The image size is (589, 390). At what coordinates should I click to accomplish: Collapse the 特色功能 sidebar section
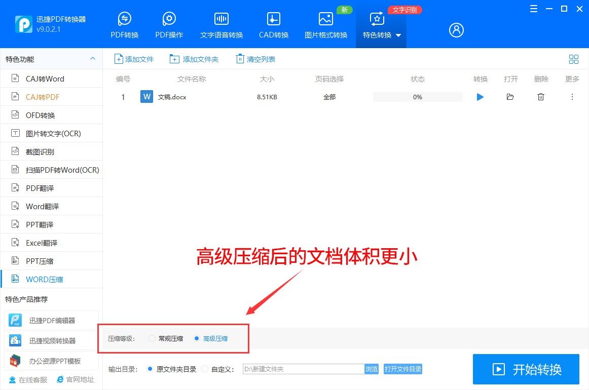93,59

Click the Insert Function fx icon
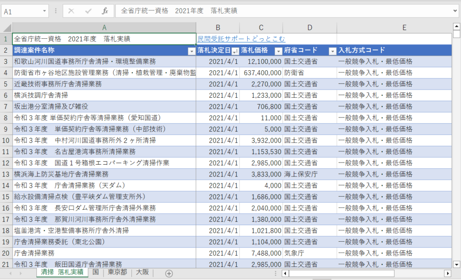click(104, 11)
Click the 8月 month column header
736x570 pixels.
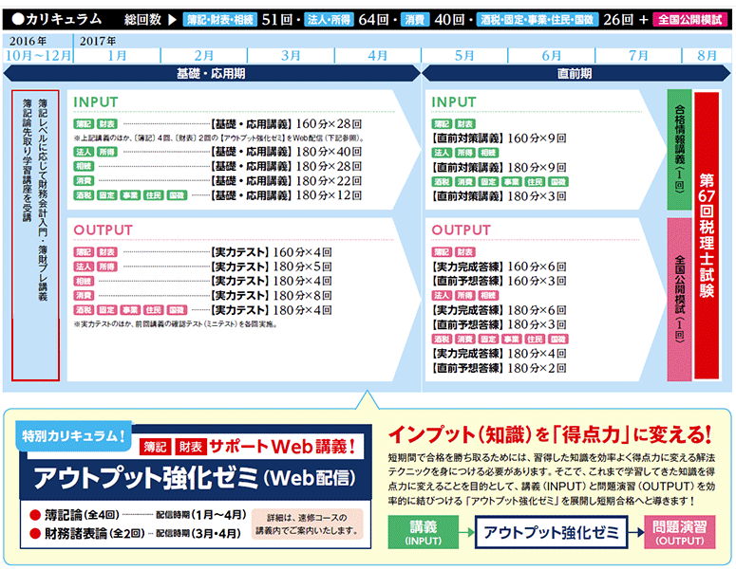coord(707,56)
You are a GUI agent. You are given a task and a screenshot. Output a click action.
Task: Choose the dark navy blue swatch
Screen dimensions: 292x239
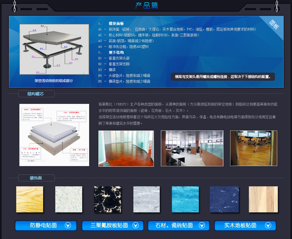pyautogui.click(x=224, y=199)
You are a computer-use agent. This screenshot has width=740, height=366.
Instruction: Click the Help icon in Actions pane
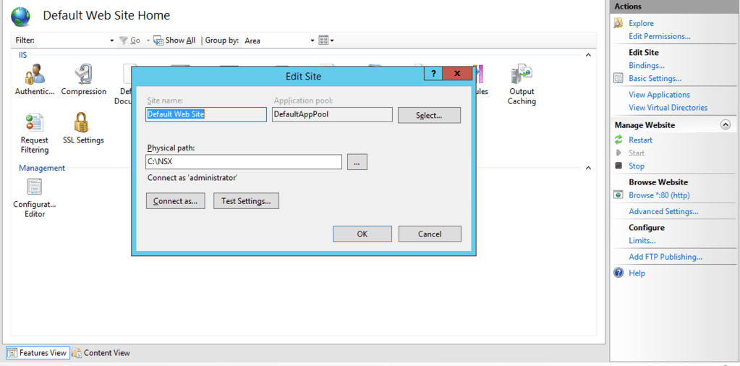click(618, 273)
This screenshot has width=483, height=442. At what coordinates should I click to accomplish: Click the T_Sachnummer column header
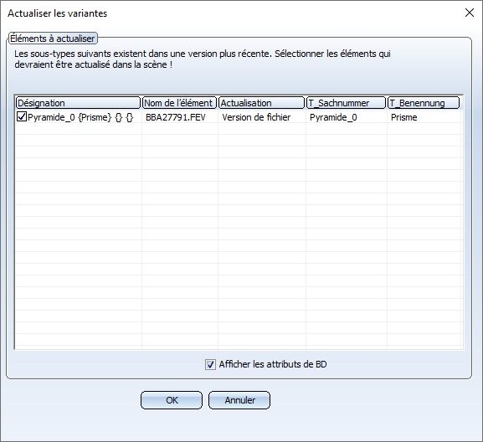tap(347, 103)
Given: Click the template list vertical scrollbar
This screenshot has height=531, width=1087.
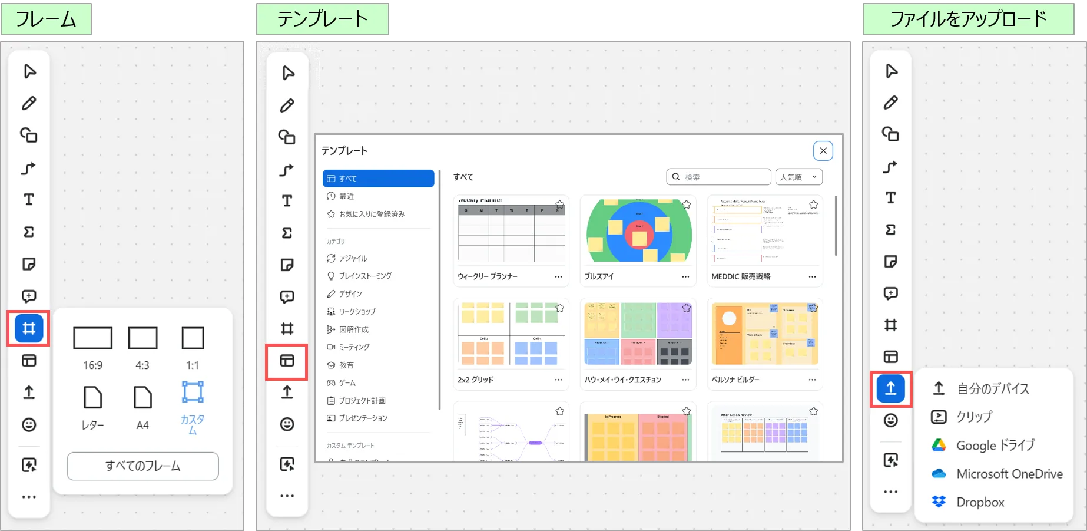Looking at the screenshot, I should click(x=836, y=226).
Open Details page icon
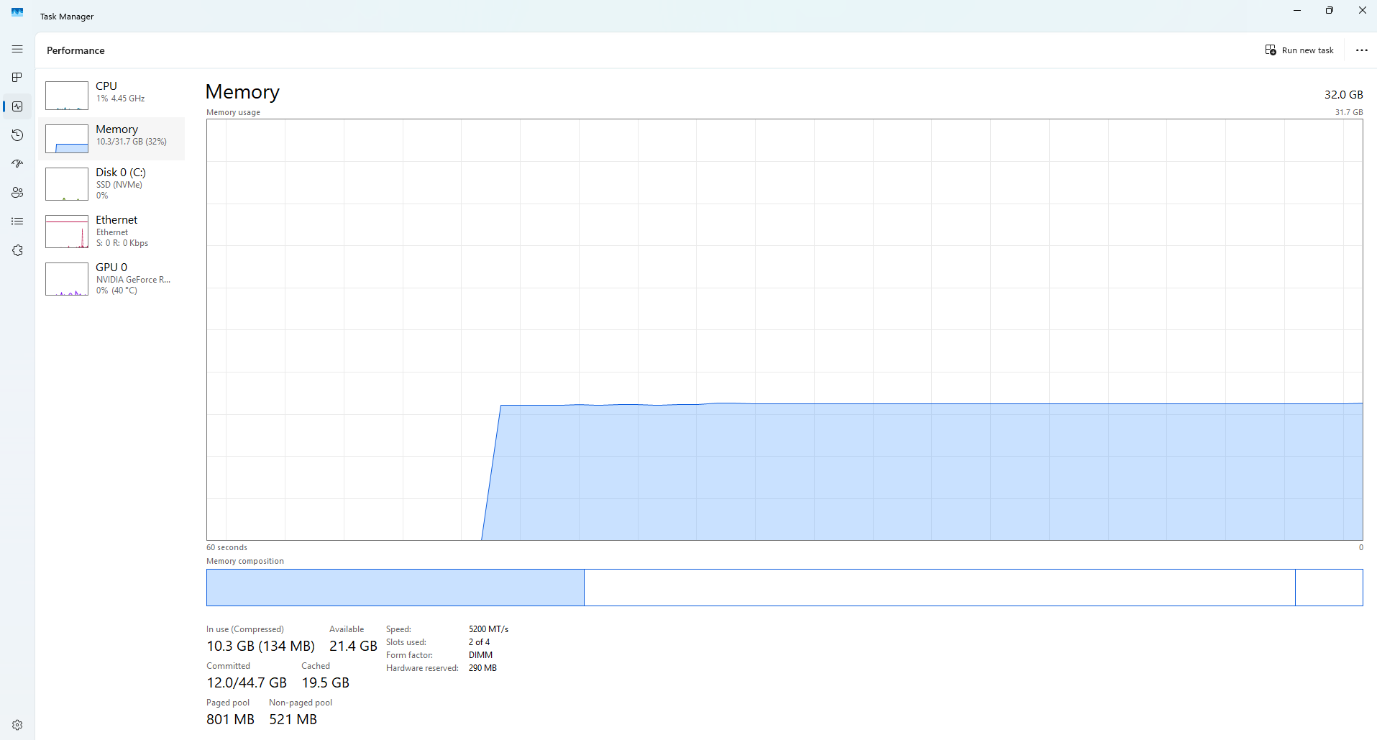The width and height of the screenshot is (1377, 740). [x=17, y=221]
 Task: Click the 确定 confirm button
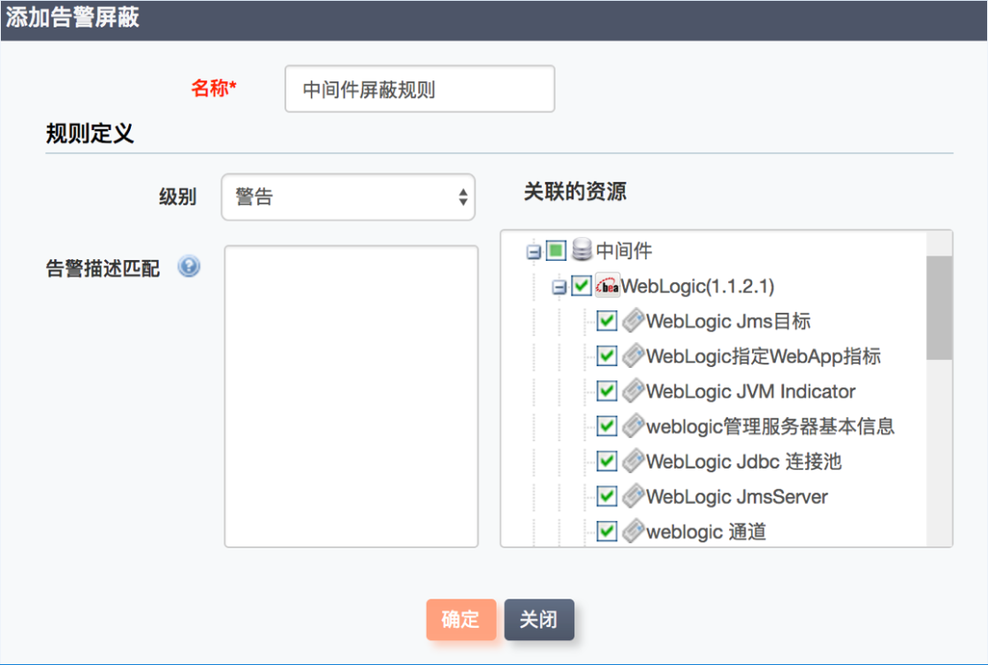460,620
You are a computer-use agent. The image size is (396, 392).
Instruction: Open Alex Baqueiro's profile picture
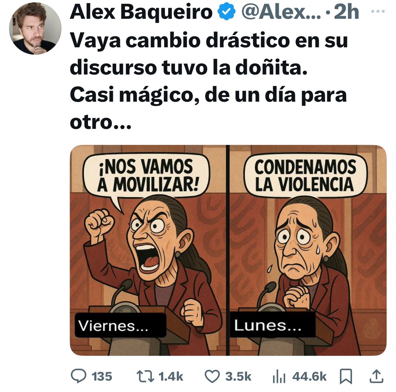(x=35, y=29)
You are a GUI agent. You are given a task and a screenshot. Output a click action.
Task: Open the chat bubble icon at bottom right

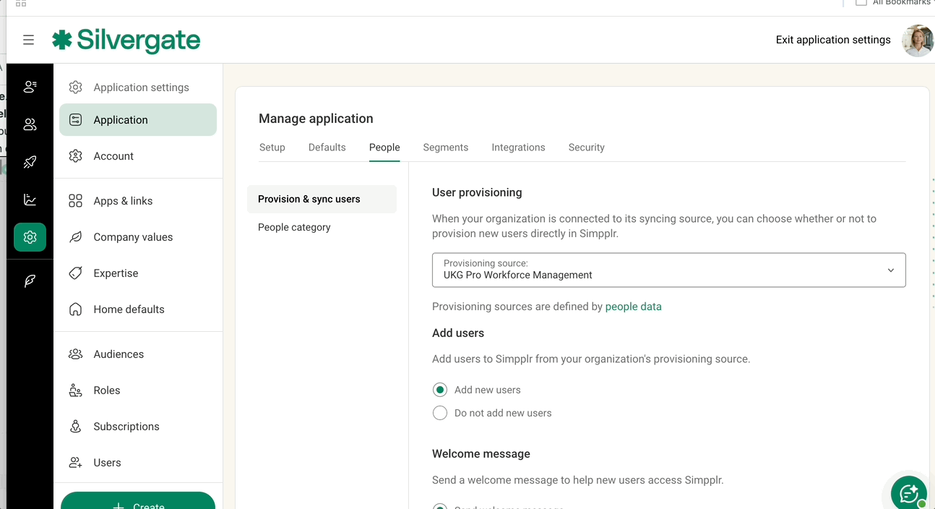[908, 492]
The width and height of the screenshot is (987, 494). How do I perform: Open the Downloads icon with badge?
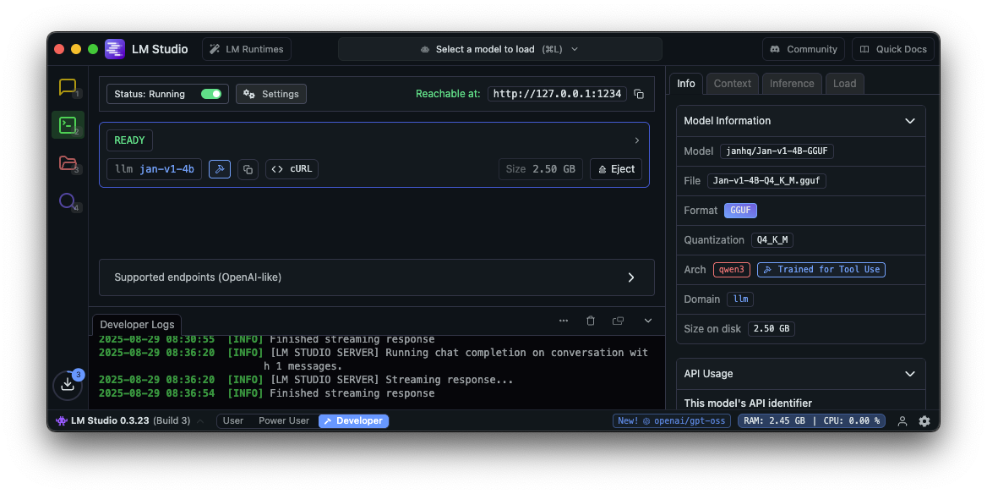[x=68, y=384]
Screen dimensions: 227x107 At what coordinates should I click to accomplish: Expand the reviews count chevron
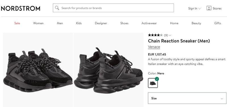click(170, 35)
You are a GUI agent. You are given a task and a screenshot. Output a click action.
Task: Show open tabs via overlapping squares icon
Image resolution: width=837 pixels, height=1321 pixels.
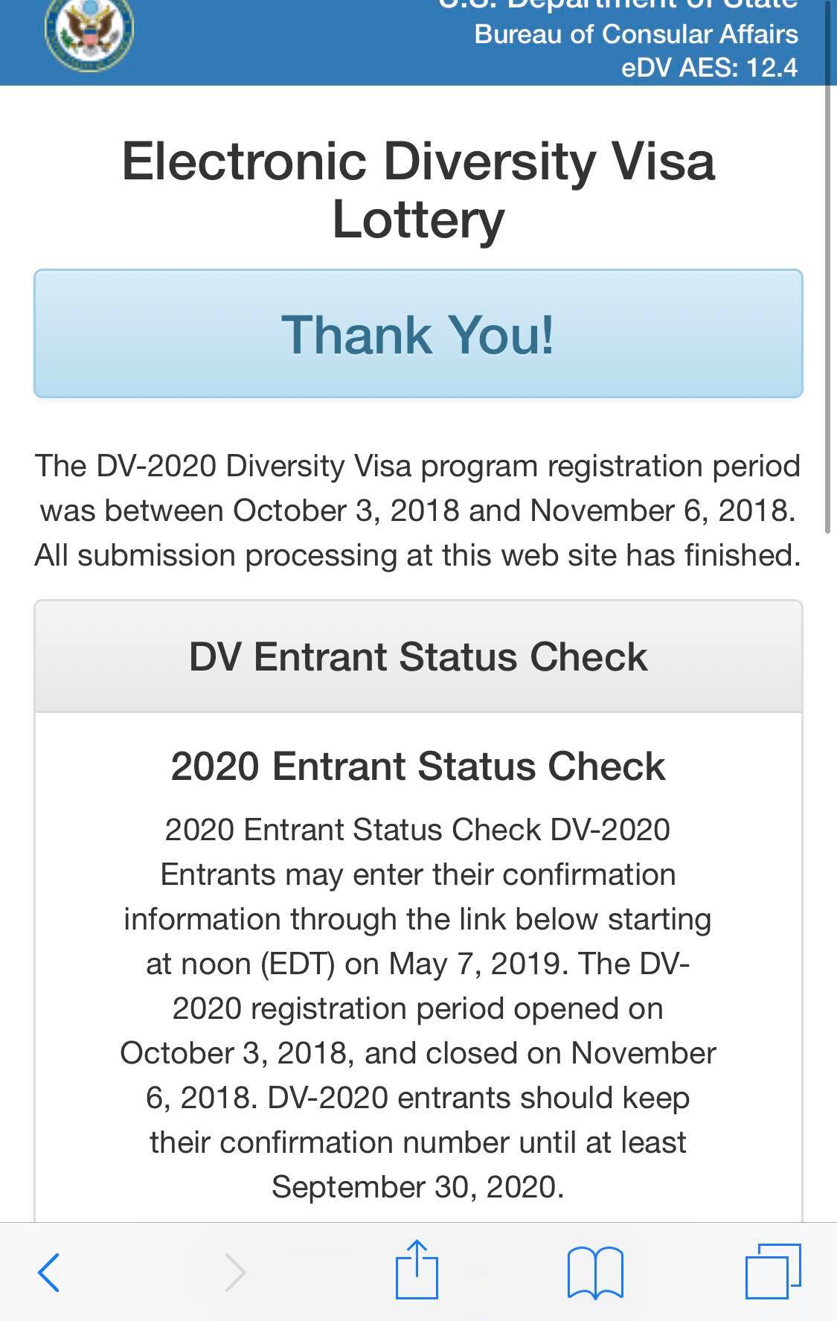[773, 1271]
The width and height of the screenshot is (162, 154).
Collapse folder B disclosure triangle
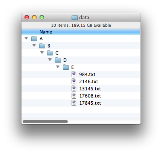click(34, 45)
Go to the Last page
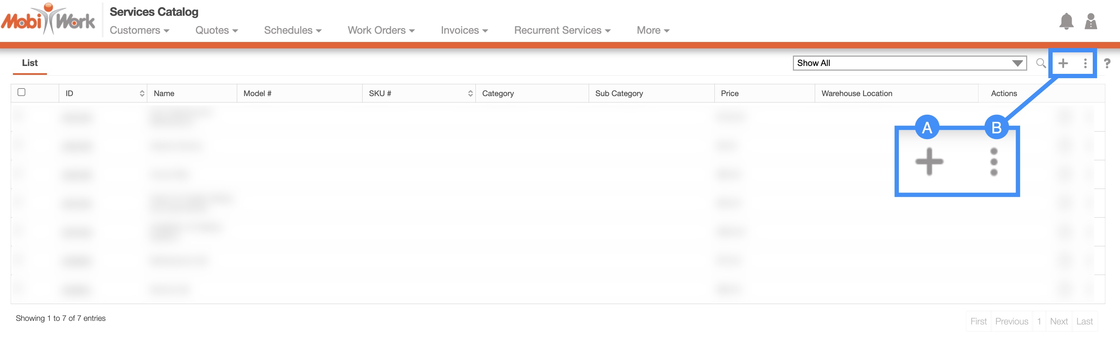Screen dimensions: 1120x337 [1084, 321]

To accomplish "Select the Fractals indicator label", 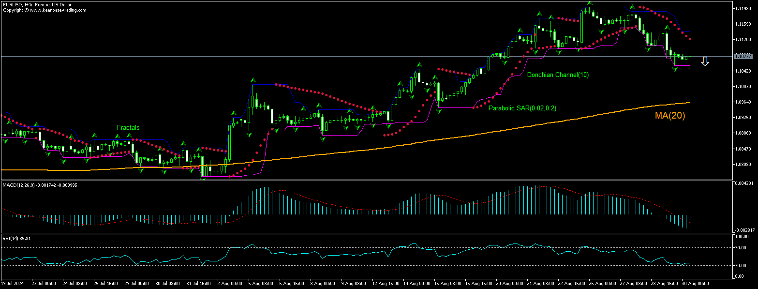I will pyautogui.click(x=129, y=127).
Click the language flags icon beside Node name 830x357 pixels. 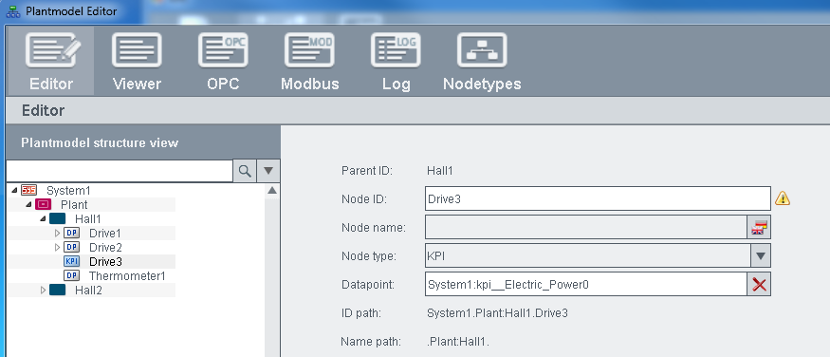759,228
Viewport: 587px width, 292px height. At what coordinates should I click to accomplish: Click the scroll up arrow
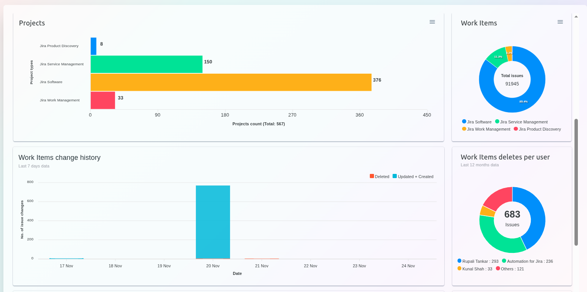[576, 17]
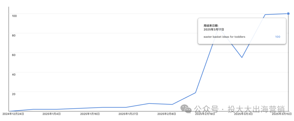Image resolution: width=294 pixels, height=121 pixels.
Task: Click the 100 label on the y-axis
Action: click(x=14, y=16)
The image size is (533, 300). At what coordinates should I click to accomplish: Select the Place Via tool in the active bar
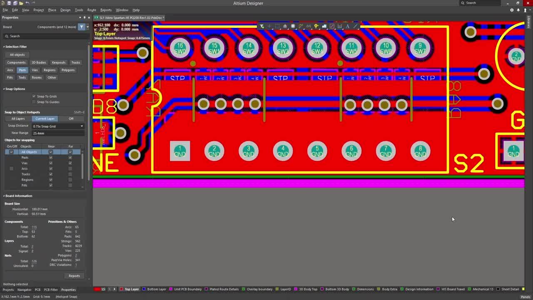click(x=316, y=26)
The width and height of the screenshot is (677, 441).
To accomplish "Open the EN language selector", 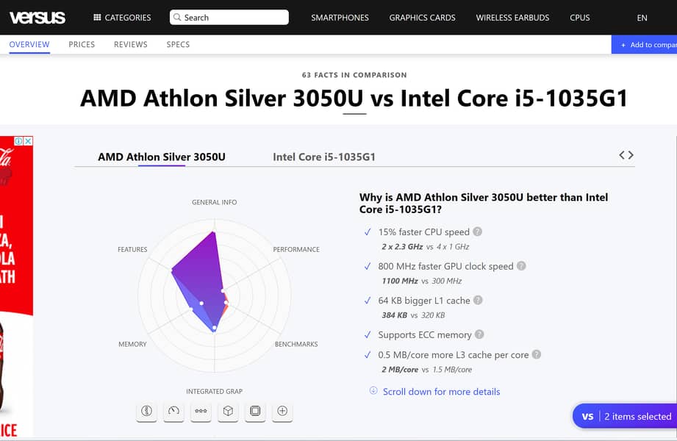I will tap(642, 18).
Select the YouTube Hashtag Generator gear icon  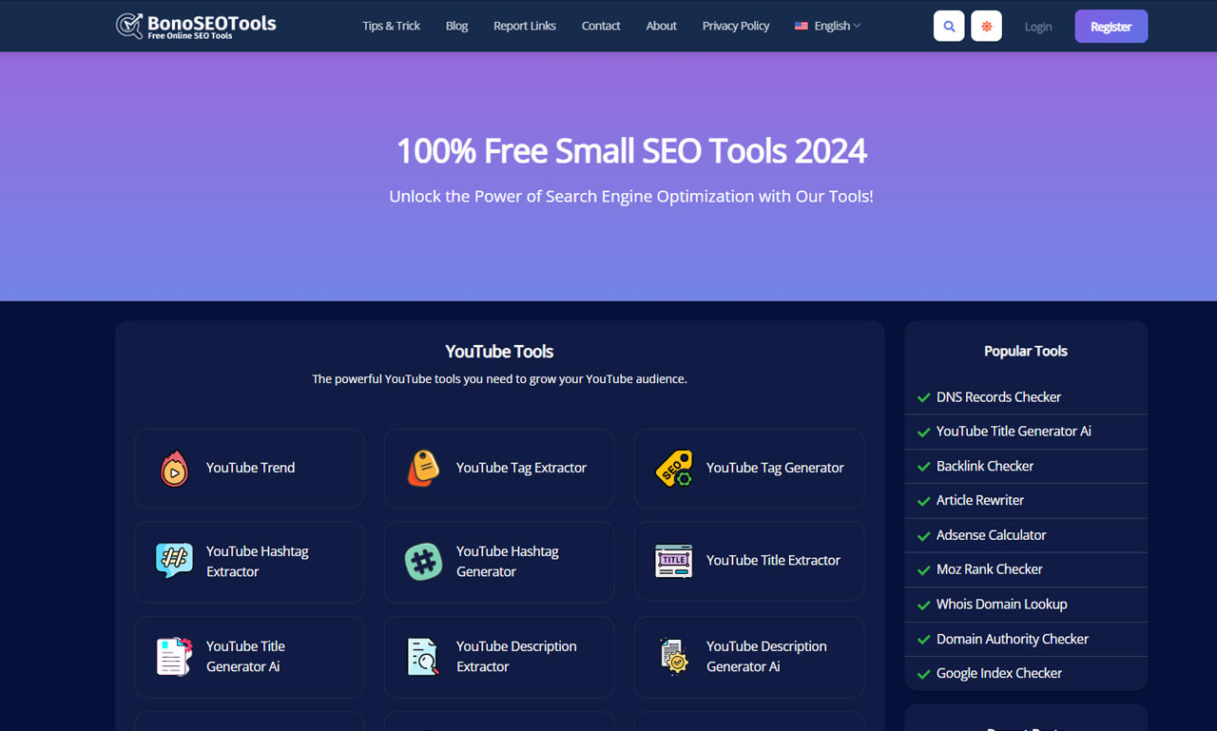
******
Exercise instructions → Whenever a line of the entries contains the string "computer", copy that line.

Answer below →
You are a computer-use agent. This screenshot has width=740, height=366.
You are a computer-use agent. The image size is (396, 392).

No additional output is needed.